Harder Is Better: Boosting Mathematical Reasoning via Difficulty-Aware GRPO and Multi-Aspect Question Reformulation
- •MathForge framework improves mathematical reasoning by prioritizing harder questions during model training and data generation.
- •New DGPO algorithm corrects update imbalances in GRPO, ensuring models learn effectively from complex, high-difficulty problems.
- •Multi-Aspect Question Reformulation (MQR) systematically increases question difficulty without altering the original correct answers.

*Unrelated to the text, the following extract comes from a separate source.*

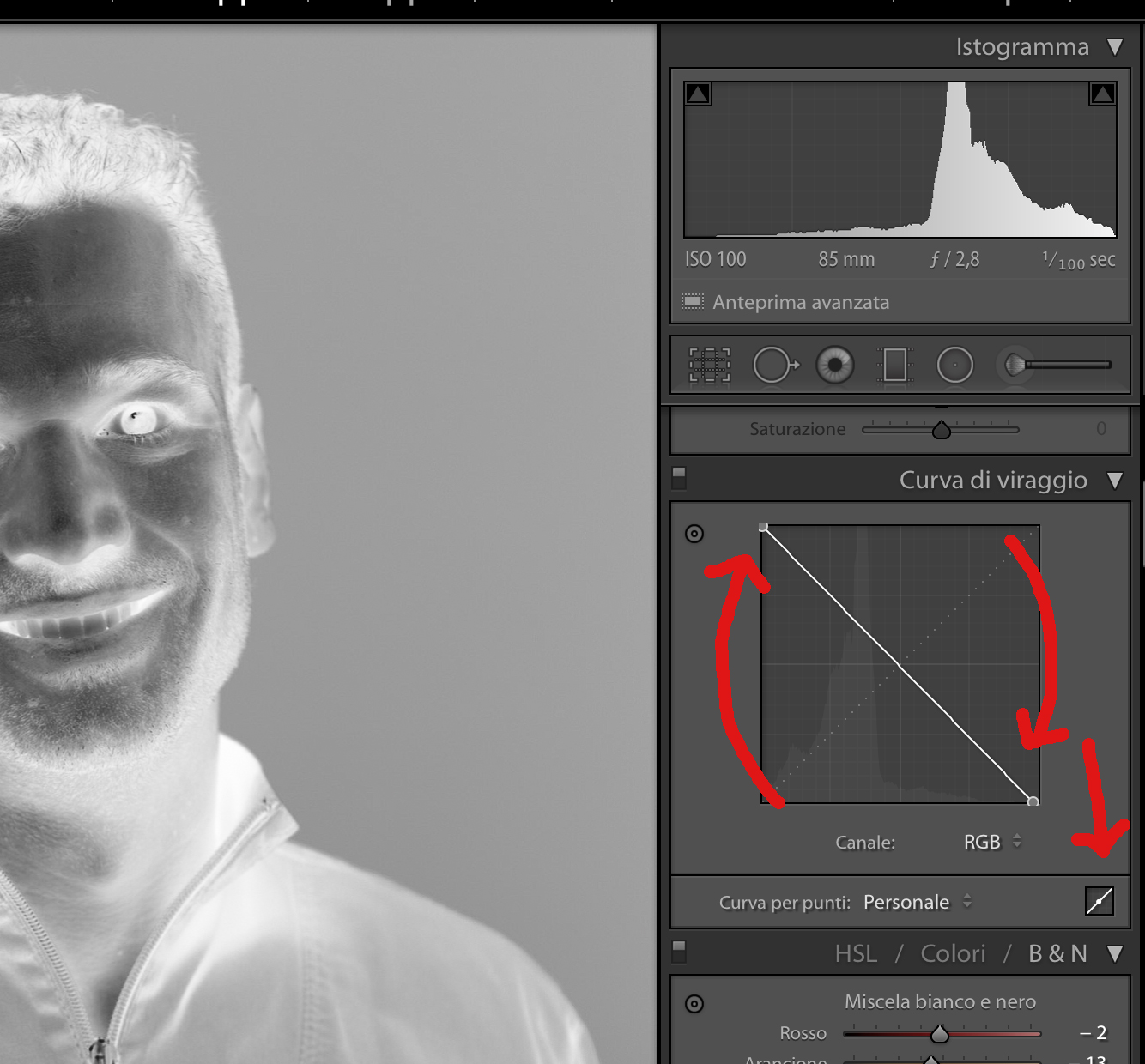This screenshot has height=1064, width=1145.
Task: Switch to the HSL tab
Action: tap(856, 954)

Current AI models often struggle with complex math because they spend too much time practicing the "easy" stuff. While reinforcement learning techniques have helped, researchers from AMAP-ML discovered that popular training algorithms like GRPO accidentally neglect difficult problems. This creates a ceiling where models get very good at mid-level tasks but fail to break through to advanced mathematical reasoning, as the learning signal often weakens when faced with high-difficulty scenarios. To solve this, the team introduced MathForge, a dual-strategy framework that focuses on the "frontier" of difficulty. The first component is Difficulty-Aware Group Policy Optimization (DGPO), which re-weights training updates so that the model pays more attention when it fails at a hard task. By balancing how much the model learns from different difficulty levels, it prevents the update magnitude from shrinking just because a problem is challenging, effectively forcing the model to tackle its weaknesses. The second half of the solution involves Multi-Aspect Question Reformulation (MQR). Instead of just rephrasing questions to look different, MQR actually makes them more intellectually demanding while keeping the same original gold answer. This ensures the model has a steady supply of "heavy weights" to lift during its training sessions. Extensive testing shows that this "harder is better" approach significantly boosts performance across various mathematical benchmarks, providing a new blueprint for scaling model intelligence through smarter data curation.